Enhanced membrane permeability increased α-CGTase production

The mechanistic data presented in Figs. 3, 4 and 5 strongly suggest that the two-stage induction strategy increased membrane permeability, which caused increased extracellular α-CGTase production. The increased inner membrane permeability in the ONPG study (Fig. 3) and the decreased amount of cytosolic protein and inclusion bodies in the SDS-PAGE study (Fig. 4) suggest that the two-stage induction strategy increased E. coli inner membrane permeability and then accelerated the transit of the α-CGTase across the inner membrane. This is confirmed by the increased α-CGTase activity that observed in the periplasmic space between 32 and 60 h of induction (Fig. 5). This accumulation of the α-CGTase activity in the periplasmic space further suggests that outer membrane permeability plays a significant role in the extracellular expression. The low degree of the outer membrane permeability was the main reason why only a small portion of the mature α-CGTase was secreted into the culture medium during the early stage of induction. The increased permeability of the outer membrane in the NPN study (Fig. 3) and the decreased amount of periplasmic α-CGTase in the SDS-PAGE study (Fig. 4) suggest that the two-stage induction strategy increased the E. coli outer membrane permeability, and then accelerated the transport of the α-CGTase across the outer membrane. This is confirmed by both the rapid decrease in the periplasmic α-CGTase activity during 60–90 h of induction and the simultaneous increase in the extracellular α-CGTase activity (Fig. 2).
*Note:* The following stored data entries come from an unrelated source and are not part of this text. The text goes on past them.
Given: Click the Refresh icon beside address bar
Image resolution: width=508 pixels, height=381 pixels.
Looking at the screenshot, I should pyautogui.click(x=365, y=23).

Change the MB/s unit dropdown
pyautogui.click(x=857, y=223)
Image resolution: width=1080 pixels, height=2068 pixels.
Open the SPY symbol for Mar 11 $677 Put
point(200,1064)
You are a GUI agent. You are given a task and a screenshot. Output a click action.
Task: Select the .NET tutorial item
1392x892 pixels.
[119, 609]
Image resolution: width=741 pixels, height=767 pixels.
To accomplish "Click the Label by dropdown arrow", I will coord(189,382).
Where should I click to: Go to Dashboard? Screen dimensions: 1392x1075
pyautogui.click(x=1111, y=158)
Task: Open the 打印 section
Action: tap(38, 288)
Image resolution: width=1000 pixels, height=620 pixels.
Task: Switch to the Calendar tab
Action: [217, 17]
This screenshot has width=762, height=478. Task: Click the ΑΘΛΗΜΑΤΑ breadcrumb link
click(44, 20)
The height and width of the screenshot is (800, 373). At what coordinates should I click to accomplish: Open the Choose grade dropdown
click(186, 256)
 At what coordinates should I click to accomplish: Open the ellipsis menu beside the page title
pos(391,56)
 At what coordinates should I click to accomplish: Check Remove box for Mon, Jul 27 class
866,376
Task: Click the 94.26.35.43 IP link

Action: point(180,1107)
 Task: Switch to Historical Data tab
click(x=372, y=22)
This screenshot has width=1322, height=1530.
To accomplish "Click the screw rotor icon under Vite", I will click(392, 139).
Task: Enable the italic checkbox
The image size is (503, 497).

In summary, this study showed that when the α-CGTase from P. macerans strain JFB05-01 was expressed in E. coli as a recombinant fusion protein carrying a pelB leader sequence, a two-stage induction temperature control strategy can help to obtain the optimal extracellular α-CGTase production. In this two-stage induction temperature control strategy, induction was conducted at 25 °C for 32 h, and then the temperature was shifted to 30 °C and the induction was continued for an additional 58 h. Using this two-stage induction control strategy, the extracellular α-CGTase activity was increased by 45% compared with the induction at a constant temperature of 25 °C. The primary mechanism responsible for the increase of the α-CGTase production was due to the increase of the membrane permeability. This is the first report describing a two-stage temperature control strategy used for increasing the extracellular α-CGTase production in E. coli.